I think you're possibly making the mistake of moving the world instead of the viewport.

There should be no reason for a tile to change its position when the viewport moves. Instead the renderer can work it out, when (and if) it comes to render the tile.

See http://marksverbiage.blogspot.co.uk/2012/04/move-viewport-not-world.html

I think you're possibly making the mistake of moving the world instead of the viewport.

There should be no reason for a tile to change its position when the viewport moves. Instead the renderer can work it out, when (and if) it comes to render the tile.

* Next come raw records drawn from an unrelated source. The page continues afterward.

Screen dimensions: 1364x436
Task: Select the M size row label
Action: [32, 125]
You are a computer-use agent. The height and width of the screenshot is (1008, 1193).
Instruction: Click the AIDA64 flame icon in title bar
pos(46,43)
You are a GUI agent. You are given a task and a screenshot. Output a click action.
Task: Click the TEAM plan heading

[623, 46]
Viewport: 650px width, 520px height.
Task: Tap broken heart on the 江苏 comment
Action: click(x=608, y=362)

See http://marksverbiage.blogspot.co.uk/2012/04/move-viewport-not-world.html

hey, thanks for the reply.

I gathered that you are not suppose to 'move the world'. How ever, from the book(s) I learnt /based it on, never really did that :/. At the moment, yes, I do move the world, but only the ones you are viewing.

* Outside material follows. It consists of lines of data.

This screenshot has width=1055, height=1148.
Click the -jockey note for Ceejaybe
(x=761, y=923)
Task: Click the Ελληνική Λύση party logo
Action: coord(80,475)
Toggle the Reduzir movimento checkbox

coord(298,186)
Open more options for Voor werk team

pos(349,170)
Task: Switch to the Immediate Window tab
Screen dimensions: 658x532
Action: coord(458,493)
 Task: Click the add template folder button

Mobile Developer at PawPrint Games ltd.

(Not "mobile" as in I move around a lot, but as in phones, mobile phone developer)

(Although I am mobile. no, not as in a babies mobile, I move from place to place)

(Not "place" as in fish, but location.)

My guess is, the reason it takes so long to setup your map is you loading the same image for multiple tiles. What you should do is, if the image for the tile hasn't been loaded, then load the image, otherwise, simply use a reference to the pre-loaded image. There is no reason initializing 50x50 tileset should take 10 seconds if you're only loading data in.

So, to do this properly, you should have an image manager that take the image to load, and returns a pointer to the image to use; internally, it only loads the image if it hasn't been loaded yet.

Good luck.

hi,

Thanks for the reply. I'll have a think about this :).

Mobile Developer at PawPrint Games ltd.

(Not "mobile" as in I move around a lot, but as in phones, mobile phone developer)

(Although I am mobile. no, not as in a babies mobile, I move from place to place)

(Not "place" as in fish, but location.)

You are making the mistake of having a tile based layout but not taking advantage of that at all.

Tile instances for every tile are mostly overkill.

Can't you simply load all used images into a container and have the world consist of indices into that? (And thusly reducing the map to a 2d array of bytes or ints)

Also, tiles don't really need coordinates by themselves (unless you want tiles unlocked from the grid).

The tile position can easily deduced by it's array indices, as you already do with the setlocation call.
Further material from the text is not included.